#Predictive Analysis. Which mushrooms feature - odor or cap color - better predicts whether a mushroom is poisonous.

#Using scikit-learn classifiers to determine whether odor or cap color is a better predictor of mushroom edibility (edible vs poisonous).

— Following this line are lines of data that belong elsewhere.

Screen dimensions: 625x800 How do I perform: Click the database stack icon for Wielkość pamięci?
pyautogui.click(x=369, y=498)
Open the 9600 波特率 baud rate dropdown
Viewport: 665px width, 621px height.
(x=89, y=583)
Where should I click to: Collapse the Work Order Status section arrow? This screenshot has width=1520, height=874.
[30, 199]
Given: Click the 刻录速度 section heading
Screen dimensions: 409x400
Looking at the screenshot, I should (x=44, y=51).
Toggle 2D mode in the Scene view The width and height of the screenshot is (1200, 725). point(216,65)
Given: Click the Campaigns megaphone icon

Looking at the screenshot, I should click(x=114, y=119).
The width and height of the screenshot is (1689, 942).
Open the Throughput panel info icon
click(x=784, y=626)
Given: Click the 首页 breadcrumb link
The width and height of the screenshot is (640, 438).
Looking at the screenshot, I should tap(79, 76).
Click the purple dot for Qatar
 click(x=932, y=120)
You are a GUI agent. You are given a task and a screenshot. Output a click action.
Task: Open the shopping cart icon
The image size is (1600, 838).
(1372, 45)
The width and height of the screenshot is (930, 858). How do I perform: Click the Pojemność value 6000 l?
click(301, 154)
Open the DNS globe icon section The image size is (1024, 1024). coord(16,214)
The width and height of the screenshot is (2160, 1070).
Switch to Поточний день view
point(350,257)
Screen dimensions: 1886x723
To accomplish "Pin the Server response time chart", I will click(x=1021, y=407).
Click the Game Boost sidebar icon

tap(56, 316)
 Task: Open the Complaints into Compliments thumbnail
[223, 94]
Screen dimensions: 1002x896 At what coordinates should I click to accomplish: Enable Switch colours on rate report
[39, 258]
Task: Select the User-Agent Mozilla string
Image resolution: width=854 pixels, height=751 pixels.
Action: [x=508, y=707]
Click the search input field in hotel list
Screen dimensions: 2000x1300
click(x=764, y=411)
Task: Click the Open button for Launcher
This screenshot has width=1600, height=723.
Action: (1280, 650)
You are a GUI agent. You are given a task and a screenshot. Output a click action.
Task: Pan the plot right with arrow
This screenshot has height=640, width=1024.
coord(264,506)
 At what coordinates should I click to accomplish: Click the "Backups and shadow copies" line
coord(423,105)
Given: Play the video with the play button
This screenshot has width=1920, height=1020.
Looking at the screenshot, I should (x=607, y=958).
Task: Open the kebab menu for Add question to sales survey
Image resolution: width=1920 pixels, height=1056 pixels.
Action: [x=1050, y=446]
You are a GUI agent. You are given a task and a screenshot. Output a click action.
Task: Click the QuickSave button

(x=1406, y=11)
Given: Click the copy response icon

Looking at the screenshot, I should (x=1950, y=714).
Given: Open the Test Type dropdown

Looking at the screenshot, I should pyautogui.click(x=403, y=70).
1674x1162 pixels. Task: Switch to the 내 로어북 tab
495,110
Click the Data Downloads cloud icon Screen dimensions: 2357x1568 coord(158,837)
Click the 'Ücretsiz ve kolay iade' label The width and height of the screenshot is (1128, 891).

#Step1: Load and prepare the dataset

In [1]:
>>> import pandas as pd

#Step2: Load dataset from the UCI repository

In [2]:
>>> url = "https://archive.ics.uci.edu/ml/machine-learning-databases/mushroom/agaricus-lepiota.data"
columns = [
    "class", "cap-shape", "cap-surface", "cap-color", "bruises", "odor",
    "gill-attachment", "gill-spacing", "gill-size", "gill-color", "stalk-shape",
    "stalk-root", "stalk-surface-above-ring", "stalk-surface-below-ring",
    "stalk-color-above-ring", "stalk-color-below-ring", "veil-type", "veil-color",
    "ring-number", "ring-type", "spore-print-color", "population", "habitat"
]

df = pd.read_csv(url, header=None, names=columns, sep=",")
df = df[["class", "odor", "cap-color"]].copy()
df.columns = ["edibility", "odor", "cap_color"]

#Step3: Map edibility: 'e' = 0 (edible), 'p' = 1 (poisonous)

In [3]:
>>> df["edibility"] = df["edibility"].map({"e": 0, "p": 1})

#Step4: One-hot encoder predictors, one-hot encode odor and cap_color separately

In [6]:
>>> odor_encoded = pd.get_dummies(df["odor"], prefix="odor")
cap_color_encoded = pd.get_dummies(df["cap_color"], prefix="cap_color")
X_odor = odor_encoded
X_cap_color = cap_color_encoded
y = df["edibility"]

#Step5: Train classifiers and compare accuracy

In [7]:
from sklearn.model_selection import train_test_split
from sklearn.ensemble import RandomForestClassifier
from sklearn.metrics import accuracy_score

Xo_train, Xo_test, yo_train, yo_test = train_test_split(X_odor, y, test_size=0.3, random_state=42)
Xc_train, Xc_test, yc_train, yc_test = train_test_split(X_cap_color, y, test_size=0.3, random_state=42)

clf_odor = RandomForestClassifier(random_state=42)
clf_cap = RandomForestClassifier(random_state=42)

clf_odor.fit(Xo_train, yo_train)
clf_cap.fit(Xc_train, yc_train)

y_pred_odor = clf_odor.predict(Xo_test)
y_pred_cap = clf_cap.predict(Xc_test)

acc_odor = accuracy_score(yo_test, y_pred_odor)
acc_cap = accuracy_score(yc_test, y_pred_cap)

print(f"Accuracy using odor: {acc_odor:.4f}")
print(f"Accuracy using cap color: {acc_cap:.4f}")

Accuracy using odor: 0.9840
Accuracy using cap color: 0.5870


#Conclusion: Odor was a mushroom feature that achieved significantly higher accuracy than cap_color in predicting whether a mushroom is poisonous.This suggests that odor is a much stronger signal for edibility classification. Cap color alone is not a reliable predictor, likely due to overlapping distributions between edible and poisonous mushrooms.

##Further analysis should combine odor with other features (e.g., gill color, bruises) for improved accuracy.Perhaps use feature importance scores from RandomForest to guide feature selection. In a addition, make use of logistic regression or decision trees to enhance interpretability.